Another thing I'm contemplating is kind of an electronic match-making
thing except that it would be more, hm, how can I put this, versatile. The
idea is to create something of a database of people, for those who want to
participate, and the idea is to make it something that is useful not just for
the tradional function of finding a mate, but for finding people with common
interests. For example, let's say you're on a health kick (like I am) and
you're trying to learn something knew, tennis, raquetball, wind-surfing,
whatever, you could go to this database and find other people with similiar
interests.
And part of the idea here would be a secure communications facility, so if
you find someone you want to communicate with you could click and send them a
message without it giving you their e-mail address, so that it wouldn't be a
convienient tool for spammers, but would be a good communications tool. Nobody
would be forced to participate, but I think a lot of people would, and if it
were integrated well with the rest of the environment, it would encourage
communications.
Personally, I believe we're all made of the same stuff, our lives all
spring from the same life energy, and we should all love each other and all
this craziness in the world should end. We shouldn't kill each other because
of skin color or religious views or what have you. And we should be treating
the rest of the planet with respect, other life forms, and creating a way of
life that is sustainable.
This current thing we're on where we pump hydrocarbons out of the ground
and burn them at ever increasing rates to produce junk we don't need and sell
it so we can make a profit is just screwed. There is enough food on this
planet for everyone not to starve and still people go hungry. There is enough
clean renewable energy resources to build a sustainable enconomy and still we
pump hydrocarbons out of the ground and burn them, and use Uranium and create
a whole bunch of new radioactive crap that we don't know how to get rid of.
There is a better way and developing a sense of world community that we
all can participate in is part of what we need to get there. The Internet has
a totally unrealized capacity to greatly enhance this possibility but it is
almost totally unrealized today and the corporate muckymucks want to keep it
that way so they can keep selling useless crap.
Help me folks! We can build a better future and stop killing each other
and destroying our planet. We can live a good life without exploiting each
other and hating each other and doing all the stupid crap we do to each other
now.
But I need your help to make this fly; and it's not a solution to all the
worlds problems, I'm not touting it as such, but if we can build and sustain
and grow a good electronic community in this corner of cyberspace, people will
see that it is good and they will clone it and expand upon it and improve upon
it and our lives will all get better and the planet will become a better place
for it.
I need you to help me continue to make this economically viable, bring new
customers here. If you can subscribe for longer terms, then it provides
necessary funds up front and it takes less time to do accounting which means
more time to do real work and move towards these goals.

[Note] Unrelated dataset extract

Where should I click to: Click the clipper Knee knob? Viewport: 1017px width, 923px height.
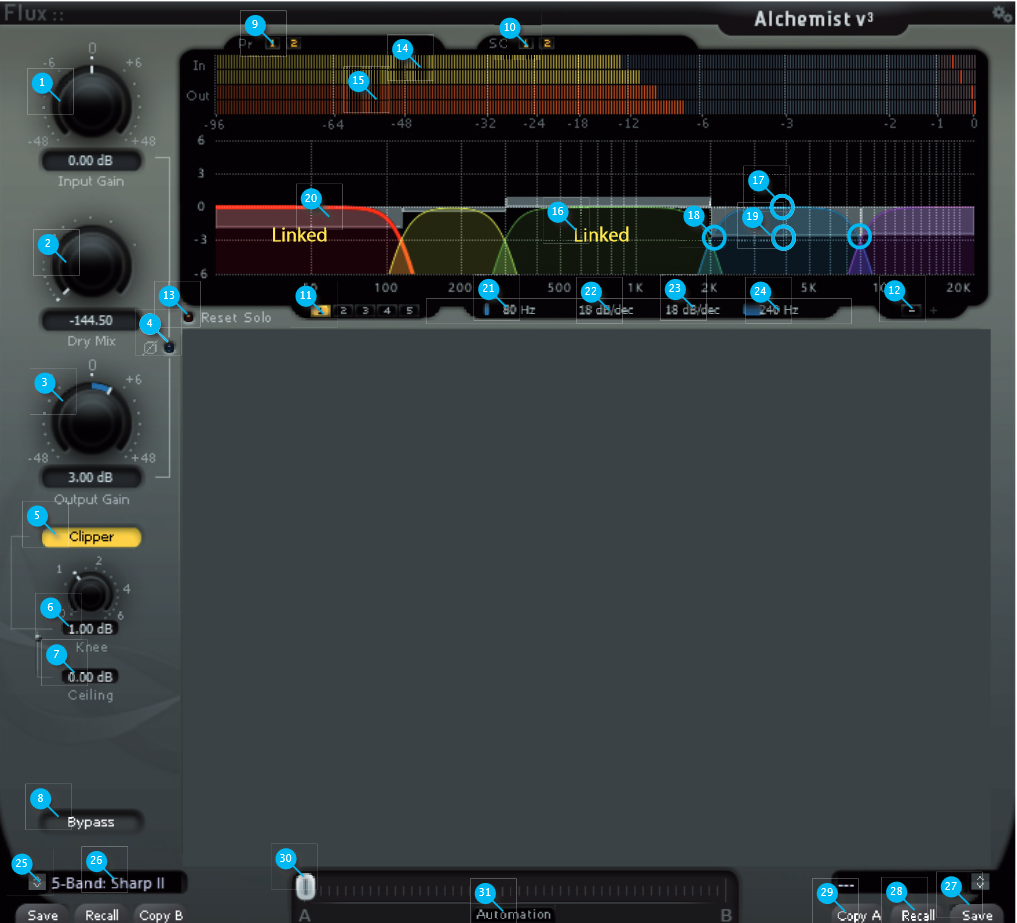92,593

Sorry this is so long winded, I still feel like there is a lot that I
haven't communicated, but I hope some of you that have been scratching your
heads and wondering what the hell is up with that guy now can appreciate what
is motivating me and I hope that some of you will support my efforts, actually
many of you are but not enough to move forward. We've stagnated for five
years, kind of moved sideways. I do not want to continue to do that. This is
really a last ditch desperate effort. I'm 42 now, I was 23 when I started
this. A lot of years have gone by and things were fuzzy for many of those
years, but they are coming into focus now and I really feel it's now or never.
If things go too much further without a real world online community gelling,
the corporate mucky-mucks are going to win and we're all doomed.